Not accepted for publication: Introduction clearly states the problem and research question by connecting it to prior research and local impacts. Excellent. The research question needs refining: it seems too general when the introduction and impacts were specific to the clams. Wonderfully detailed methods section with specific and clear instructions on how the data was collected. Love how the data and graphs represent a time lapse for green crabs, but I'm missing the clam data to connect. Great potential. Love how the scientist made confident conclusions about the significance of the catch and release data, but failed to use the data to show impact on environment. Excellent effort and paper!

I would recommend it for publishing. I would give a 18/20. In the results, you did not give the mean, median, mode or range. In the methods section, you had what you needed, including the steps. In the conclusion, you did support your clam about green crabs, but it was a little bit depressing.

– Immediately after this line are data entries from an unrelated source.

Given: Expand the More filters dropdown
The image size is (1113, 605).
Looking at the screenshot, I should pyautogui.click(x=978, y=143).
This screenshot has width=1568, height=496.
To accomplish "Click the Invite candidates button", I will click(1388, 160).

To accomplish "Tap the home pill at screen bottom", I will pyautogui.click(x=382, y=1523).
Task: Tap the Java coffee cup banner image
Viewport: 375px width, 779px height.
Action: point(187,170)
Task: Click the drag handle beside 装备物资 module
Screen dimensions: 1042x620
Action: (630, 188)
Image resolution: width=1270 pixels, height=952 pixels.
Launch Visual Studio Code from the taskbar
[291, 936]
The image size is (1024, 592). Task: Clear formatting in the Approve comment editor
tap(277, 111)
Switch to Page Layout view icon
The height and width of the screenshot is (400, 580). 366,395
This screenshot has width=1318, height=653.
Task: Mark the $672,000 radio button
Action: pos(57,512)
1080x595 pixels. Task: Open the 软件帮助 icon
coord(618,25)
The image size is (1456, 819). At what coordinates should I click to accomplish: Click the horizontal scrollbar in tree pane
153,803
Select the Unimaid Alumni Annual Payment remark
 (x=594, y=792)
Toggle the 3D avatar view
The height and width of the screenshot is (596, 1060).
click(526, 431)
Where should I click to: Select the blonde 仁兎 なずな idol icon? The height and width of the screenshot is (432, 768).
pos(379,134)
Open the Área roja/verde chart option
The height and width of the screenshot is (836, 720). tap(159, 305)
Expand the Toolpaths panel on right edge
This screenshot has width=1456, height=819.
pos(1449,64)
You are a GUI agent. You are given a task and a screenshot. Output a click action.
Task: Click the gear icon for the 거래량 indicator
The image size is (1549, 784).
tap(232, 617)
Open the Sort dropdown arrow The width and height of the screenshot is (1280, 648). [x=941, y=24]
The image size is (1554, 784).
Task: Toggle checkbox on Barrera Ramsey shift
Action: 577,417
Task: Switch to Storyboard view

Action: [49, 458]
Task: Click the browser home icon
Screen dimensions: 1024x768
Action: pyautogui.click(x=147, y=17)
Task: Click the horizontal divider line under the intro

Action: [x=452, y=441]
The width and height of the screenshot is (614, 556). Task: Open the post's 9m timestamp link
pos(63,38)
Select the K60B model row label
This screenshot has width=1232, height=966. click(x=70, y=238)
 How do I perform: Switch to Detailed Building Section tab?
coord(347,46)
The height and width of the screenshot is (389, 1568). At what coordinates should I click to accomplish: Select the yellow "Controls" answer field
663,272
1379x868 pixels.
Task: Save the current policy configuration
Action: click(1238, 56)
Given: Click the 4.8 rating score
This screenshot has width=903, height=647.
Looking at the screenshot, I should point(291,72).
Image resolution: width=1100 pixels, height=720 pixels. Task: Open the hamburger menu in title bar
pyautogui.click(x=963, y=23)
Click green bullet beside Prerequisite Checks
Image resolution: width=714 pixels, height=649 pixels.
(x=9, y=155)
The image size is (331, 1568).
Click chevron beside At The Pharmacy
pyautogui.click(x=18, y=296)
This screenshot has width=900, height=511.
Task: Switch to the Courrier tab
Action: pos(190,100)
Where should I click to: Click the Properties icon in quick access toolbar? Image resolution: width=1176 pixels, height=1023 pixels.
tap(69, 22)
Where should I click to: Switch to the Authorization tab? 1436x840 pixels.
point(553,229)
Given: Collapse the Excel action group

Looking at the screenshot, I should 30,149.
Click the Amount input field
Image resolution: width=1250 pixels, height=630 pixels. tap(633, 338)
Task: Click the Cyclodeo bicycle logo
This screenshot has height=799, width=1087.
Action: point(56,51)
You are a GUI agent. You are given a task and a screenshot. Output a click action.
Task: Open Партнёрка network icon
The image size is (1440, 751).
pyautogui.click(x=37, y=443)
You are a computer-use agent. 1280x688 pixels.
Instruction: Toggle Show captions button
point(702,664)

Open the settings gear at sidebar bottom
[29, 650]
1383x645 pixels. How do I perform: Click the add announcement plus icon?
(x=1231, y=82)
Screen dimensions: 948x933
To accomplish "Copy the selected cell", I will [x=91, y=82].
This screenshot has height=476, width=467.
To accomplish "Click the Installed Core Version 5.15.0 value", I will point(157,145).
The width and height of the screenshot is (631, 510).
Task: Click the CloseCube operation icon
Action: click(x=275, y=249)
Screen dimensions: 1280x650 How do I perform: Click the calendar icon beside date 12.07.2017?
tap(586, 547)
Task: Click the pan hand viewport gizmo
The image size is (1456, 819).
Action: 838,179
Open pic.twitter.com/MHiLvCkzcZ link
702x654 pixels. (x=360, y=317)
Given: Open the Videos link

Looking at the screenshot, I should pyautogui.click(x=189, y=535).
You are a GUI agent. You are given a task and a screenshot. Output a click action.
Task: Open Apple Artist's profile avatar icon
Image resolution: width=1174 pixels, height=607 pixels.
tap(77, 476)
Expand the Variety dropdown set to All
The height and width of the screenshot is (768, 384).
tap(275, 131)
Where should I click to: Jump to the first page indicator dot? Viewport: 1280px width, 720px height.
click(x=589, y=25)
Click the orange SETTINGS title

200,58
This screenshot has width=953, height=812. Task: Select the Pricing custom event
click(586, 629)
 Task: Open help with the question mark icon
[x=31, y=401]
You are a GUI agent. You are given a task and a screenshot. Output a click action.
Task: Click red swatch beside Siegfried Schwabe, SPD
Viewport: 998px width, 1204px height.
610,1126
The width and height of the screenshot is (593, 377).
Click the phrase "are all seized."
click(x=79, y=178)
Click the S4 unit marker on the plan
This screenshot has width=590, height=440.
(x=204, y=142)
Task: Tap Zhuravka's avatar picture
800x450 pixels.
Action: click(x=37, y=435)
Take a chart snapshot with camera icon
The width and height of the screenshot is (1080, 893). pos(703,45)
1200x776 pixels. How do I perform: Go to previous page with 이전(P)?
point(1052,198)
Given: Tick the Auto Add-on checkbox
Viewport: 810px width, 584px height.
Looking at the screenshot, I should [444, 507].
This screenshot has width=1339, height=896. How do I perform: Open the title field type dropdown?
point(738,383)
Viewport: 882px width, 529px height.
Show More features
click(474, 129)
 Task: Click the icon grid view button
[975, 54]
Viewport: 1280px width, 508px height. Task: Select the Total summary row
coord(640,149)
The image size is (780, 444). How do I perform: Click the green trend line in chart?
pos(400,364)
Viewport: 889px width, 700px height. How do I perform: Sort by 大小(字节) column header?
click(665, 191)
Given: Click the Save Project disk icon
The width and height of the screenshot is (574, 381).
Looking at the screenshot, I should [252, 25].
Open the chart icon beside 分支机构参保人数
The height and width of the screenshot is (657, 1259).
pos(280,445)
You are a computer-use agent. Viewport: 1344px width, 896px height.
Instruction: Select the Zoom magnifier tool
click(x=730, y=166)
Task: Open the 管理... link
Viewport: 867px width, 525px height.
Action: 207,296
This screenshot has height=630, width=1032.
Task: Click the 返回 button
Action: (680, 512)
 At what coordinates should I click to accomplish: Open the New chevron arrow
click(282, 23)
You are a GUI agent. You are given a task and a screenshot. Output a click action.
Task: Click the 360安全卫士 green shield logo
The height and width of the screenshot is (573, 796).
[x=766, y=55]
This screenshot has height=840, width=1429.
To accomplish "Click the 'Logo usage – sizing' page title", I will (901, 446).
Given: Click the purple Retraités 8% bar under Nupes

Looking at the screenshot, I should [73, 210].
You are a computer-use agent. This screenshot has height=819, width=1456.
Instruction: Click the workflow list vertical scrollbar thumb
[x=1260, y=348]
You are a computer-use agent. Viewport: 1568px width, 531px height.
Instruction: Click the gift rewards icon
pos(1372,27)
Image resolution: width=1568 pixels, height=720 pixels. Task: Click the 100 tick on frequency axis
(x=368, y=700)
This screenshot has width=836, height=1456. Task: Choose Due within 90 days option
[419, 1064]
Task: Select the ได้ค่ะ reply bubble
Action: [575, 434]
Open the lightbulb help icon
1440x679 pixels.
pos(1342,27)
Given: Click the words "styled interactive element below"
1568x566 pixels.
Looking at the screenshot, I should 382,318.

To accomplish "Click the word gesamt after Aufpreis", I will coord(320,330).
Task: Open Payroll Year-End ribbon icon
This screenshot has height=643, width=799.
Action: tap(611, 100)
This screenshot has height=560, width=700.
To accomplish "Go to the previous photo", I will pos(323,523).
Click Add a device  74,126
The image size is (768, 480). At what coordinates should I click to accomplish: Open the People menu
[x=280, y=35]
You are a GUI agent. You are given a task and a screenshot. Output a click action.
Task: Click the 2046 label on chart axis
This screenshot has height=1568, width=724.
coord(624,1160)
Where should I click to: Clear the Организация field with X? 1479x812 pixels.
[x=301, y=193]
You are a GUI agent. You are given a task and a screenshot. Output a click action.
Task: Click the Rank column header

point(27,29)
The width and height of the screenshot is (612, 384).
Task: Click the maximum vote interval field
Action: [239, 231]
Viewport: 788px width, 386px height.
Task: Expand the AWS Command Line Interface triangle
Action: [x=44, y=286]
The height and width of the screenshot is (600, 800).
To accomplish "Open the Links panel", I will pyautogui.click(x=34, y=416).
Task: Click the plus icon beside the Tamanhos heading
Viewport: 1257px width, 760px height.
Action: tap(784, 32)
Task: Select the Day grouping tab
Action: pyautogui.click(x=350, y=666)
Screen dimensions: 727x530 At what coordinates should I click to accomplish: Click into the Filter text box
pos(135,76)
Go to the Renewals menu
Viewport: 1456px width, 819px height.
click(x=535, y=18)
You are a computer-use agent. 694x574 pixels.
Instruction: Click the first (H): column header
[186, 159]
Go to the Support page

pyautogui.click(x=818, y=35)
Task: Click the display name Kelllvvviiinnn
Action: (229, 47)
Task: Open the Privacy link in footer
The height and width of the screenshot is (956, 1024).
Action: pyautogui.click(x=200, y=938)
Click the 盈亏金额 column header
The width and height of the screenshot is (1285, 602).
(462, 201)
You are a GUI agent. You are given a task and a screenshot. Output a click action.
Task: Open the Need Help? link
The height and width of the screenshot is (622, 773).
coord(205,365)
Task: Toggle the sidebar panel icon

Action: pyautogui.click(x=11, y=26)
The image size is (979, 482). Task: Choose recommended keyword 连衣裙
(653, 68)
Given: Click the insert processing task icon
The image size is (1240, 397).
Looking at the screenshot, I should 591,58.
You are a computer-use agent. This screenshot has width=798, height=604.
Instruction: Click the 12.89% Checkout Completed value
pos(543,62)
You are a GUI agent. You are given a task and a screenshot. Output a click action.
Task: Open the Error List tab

I rated this paper a 17 out of 20 and I would absolutely recommend it for publication. Here are my three reasons why:
1. In the introduction it stated how the issue of green crabs will directly effect the community and economy if we continue to ignore it.
2. In the methods section the strategies and observations while carrying out the experiment, in a way that made it clear to the reader why you did what you did and how it effected the experiment.
3. In the conclusion it related the answer to the essential question back to all the data represented by the graphs and tables in the results section.